Me perdoa, Nico, mas acho que tua ambição foi demasiada: não bastasse escrever e dirigir a ópera, ainda quis interpretar o papel de Rodolfo, o matador. Essa é a maior fragilidade do espetáculo, infelizmente. O contraste com as vozes perfeitas de Adriana e Ricardo pesa negativamente para Nico. Sua voz por vezes é encoberta pela pequena orquestra, denunciando a técnica imperfeita do comediante experiente. Há também indecisões no ataque junto à música, perceptíveis, quando deveriam ser escamoteados. Talvez o nervosismo explique em parte esses problemas, mas o fato é que Nico poderia ter escalado um tenor com maior potência vocal. E digo isso considerando a breve experiência que tenho como encenador de ópera (sim, meus amigos, em 2005 dirigi a ópera verista I pagliacci, de Ruggero Leoncavallo, na PUCRS, com coro de 80 integrantes, seis solistas e seis bailarinos; uma experiência e tanto).

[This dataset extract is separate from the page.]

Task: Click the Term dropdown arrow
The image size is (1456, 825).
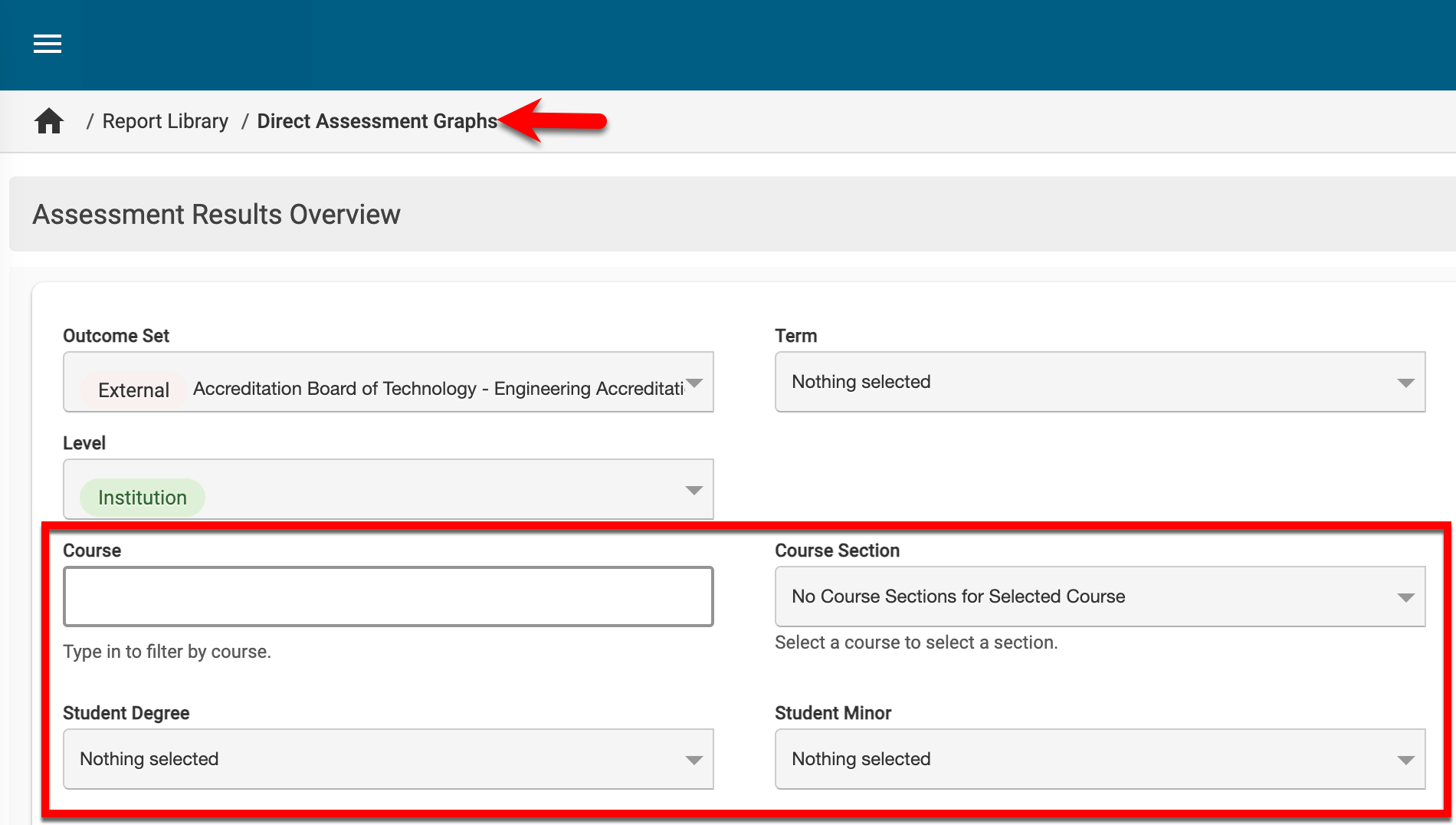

O trabalho musical do maestro Fernando Cordela é bastante eficiente, com uma orquestra afinada e antenada. Em resumo, é um feito notável o de Nico Nicolaiewsky: satiriza, ao mesmo tempo, a ópera romântica e a ópera moderna. Explico: o entrecho melodramático típico da gran opera, com crimes e segredos a serem revelados, convive com a inspiração de uma ópera moderna como Einstein on the beach, criada pelo genial Philip Glass, com encenação de Bob Wilson, em 1976. A repetição de linhas melódicas e de motivos musicais, típica de Glass, encontra reflexo em Nico. O que o compositor gáucho faz, no entanto, é reverter a intenção original de Glass, utilizando o recurso da repetição como motivo cômico. E consegue atingir plenamente seu intento.
Parabéns entusiasmados ao Nico e toda sua equipe! Porto Alegre está orgulhosa, tenho certeza.